Working data =
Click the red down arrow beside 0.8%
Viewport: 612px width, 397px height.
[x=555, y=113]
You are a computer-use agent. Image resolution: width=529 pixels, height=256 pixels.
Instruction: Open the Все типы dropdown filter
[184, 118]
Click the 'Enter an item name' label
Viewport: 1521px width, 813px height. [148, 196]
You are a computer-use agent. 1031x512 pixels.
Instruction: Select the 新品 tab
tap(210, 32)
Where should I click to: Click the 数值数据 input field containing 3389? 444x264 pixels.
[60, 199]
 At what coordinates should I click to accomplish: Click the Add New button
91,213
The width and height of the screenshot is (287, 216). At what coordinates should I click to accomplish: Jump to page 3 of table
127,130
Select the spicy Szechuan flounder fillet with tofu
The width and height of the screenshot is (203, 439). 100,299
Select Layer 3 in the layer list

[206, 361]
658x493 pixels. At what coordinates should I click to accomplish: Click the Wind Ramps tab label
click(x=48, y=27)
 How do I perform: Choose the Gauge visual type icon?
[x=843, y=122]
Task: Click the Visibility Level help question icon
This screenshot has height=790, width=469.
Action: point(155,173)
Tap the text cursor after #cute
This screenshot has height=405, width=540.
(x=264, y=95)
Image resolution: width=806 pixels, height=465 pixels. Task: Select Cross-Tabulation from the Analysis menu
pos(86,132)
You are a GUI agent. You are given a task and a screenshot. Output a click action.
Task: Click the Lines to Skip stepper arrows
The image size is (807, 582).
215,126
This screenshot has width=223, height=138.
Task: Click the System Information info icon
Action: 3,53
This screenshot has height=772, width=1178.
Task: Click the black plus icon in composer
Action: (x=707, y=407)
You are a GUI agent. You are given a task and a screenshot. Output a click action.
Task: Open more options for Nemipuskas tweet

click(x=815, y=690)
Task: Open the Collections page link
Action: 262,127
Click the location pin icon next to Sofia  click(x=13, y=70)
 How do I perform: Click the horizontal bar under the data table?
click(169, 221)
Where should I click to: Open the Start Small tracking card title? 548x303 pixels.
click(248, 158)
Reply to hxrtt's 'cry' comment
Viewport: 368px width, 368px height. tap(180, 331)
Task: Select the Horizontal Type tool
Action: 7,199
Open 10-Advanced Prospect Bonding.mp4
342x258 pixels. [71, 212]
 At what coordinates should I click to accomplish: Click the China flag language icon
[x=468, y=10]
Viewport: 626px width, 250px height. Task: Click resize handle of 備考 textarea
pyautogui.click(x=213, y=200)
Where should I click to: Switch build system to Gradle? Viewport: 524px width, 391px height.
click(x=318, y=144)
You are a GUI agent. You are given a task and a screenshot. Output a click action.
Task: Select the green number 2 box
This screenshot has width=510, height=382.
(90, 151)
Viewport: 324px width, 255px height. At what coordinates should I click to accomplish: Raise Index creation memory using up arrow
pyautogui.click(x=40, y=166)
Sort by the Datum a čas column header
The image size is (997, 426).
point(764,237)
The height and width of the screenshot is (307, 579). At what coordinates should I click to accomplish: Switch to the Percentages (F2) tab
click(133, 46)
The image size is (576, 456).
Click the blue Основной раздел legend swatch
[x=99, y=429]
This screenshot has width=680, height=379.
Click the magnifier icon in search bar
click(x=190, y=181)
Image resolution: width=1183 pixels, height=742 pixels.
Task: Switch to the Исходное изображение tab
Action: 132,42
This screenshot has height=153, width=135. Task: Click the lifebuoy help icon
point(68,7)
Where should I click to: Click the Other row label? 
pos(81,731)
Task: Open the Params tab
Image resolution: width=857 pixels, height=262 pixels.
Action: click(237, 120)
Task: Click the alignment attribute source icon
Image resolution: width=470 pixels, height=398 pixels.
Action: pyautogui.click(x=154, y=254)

Work request = Using the data above, repeat every line exactly.

Answer to the problem =
Click the red down arrow beside 0.8%
Viewport: 612px width, 397px height.
[x=555, y=113]
You are a computer-use agent. Image resolution: width=529 pixels, height=256 pixels.
Instruction: Open the Все типы dropdown filter
[184, 118]
Click the 'Enter an item name' label
Viewport: 1521px width, 813px height. [148, 196]
You are a computer-use agent. 1031x512 pixels.
Instruction: Select the 新品 tab
tap(210, 32)
Where should I click to: Click the 数值数据 input field containing 3389? 444x264 pixels.
[60, 199]
 At what coordinates should I click to accomplish: Click the Add New button
91,213
The width and height of the screenshot is (287, 216). At what coordinates should I click to accomplish: Jump to page 3 of table
127,130
Select the spicy Szechuan flounder fillet with tofu
The width and height of the screenshot is (203, 439). 100,299
Select Layer 3 in the layer list

[206, 361]
658x493 pixels. At what coordinates should I click to accomplish: Click the Wind Ramps tab label
click(x=48, y=27)
 How do I perform: Choose the Gauge visual type icon?
[x=843, y=122]
Task: Click the Visibility Level help question icon
This screenshot has height=790, width=469.
Action: point(155,173)
Tap the text cursor after #cute
This screenshot has height=405, width=540.
(x=264, y=95)
Image resolution: width=806 pixels, height=465 pixels. Task: Select Cross-Tabulation from the Analysis menu
pos(86,132)
You are a GUI agent. You are given a task and a screenshot. Output a click action.
Task: Click the Lines to Skip stepper arrows
The image size is (807, 582).
215,126
This screenshot has width=223, height=138.
Task: Click the System Information info icon
Action: 3,53
This screenshot has height=772, width=1178.
Task: Click the black plus icon in composer
Action: (x=707, y=407)
You are a GUI agent. You are given a task and a screenshot. Output a click action.
Task: Open more options for Nemipuskas tweet

click(x=815, y=690)
Task: Open the Collections page link
Action: 262,127
Click the location pin icon next to Sofia  click(x=13, y=70)
 How do I perform: Click the horizontal bar under the data table?
click(169, 221)
Where should I click to: Open the Start Small tracking card title? 548x303 pixels.
click(248, 158)
Reply to hxrtt's 'cry' comment
Viewport: 368px width, 368px height. tap(180, 331)
Task: Select the Horizontal Type tool
Action: 7,199
Open 10-Advanced Prospect Bonding.mp4
342x258 pixels. [71, 212]
 At what coordinates should I click to accomplish: Click the China flag language icon
[x=468, y=10]
Viewport: 626px width, 250px height. Task: Click resize handle of 備考 textarea
pyautogui.click(x=213, y=200)
Where should I click to: Switch build system to Gradle? Viewport: 524px width, 391px height.
click(x=318, y=144)
You are a GUI agent. You are given a task and a screenshot. Output a click action.
Task: Select the green number 2 box
This screenshot has width=510, height=382.
(90, 151)
Viewport: 324px width, 255px height. At what coordinates should I click to accomplish: Raise Index creation memory using up arrow
pyautogui.click(x=40, y=166)
Sort by the Datum a čas column header
The image size is (997, 426).
point(764,237)
The height and width of the screenshot is (307, 579). At what coordinates should I click to accomplish: Switch to the Percentages (F2) tab
click(133, 46)
The image size is (576, 456).
Click the blue Основной раздел legend swatch
[x=99, y=429]
This screenshot has width=680, height=379.
Click the magnifier icon in search bar
click(x=190, y=181)
Image resolution: width=1183 pixels, height=742 pixels.
Task: Switch to the Исходное изображение tab
Action: 132,42
This screenshot has height=153, width=135. Task: Click the lifebuoy help icon
point(68,7)
Where should I click to: Click the Other row label? 
pos(81,731)
Task: Open the Params tab
Image resolution: width=857 pixels, height=262 pixels.
Action: click(237, 120)
Task: Click the alignment attribute source icon
Image resolution: width=470 pixels, height=398 pixels.
Action: pyautogui.click(x=154, y=254)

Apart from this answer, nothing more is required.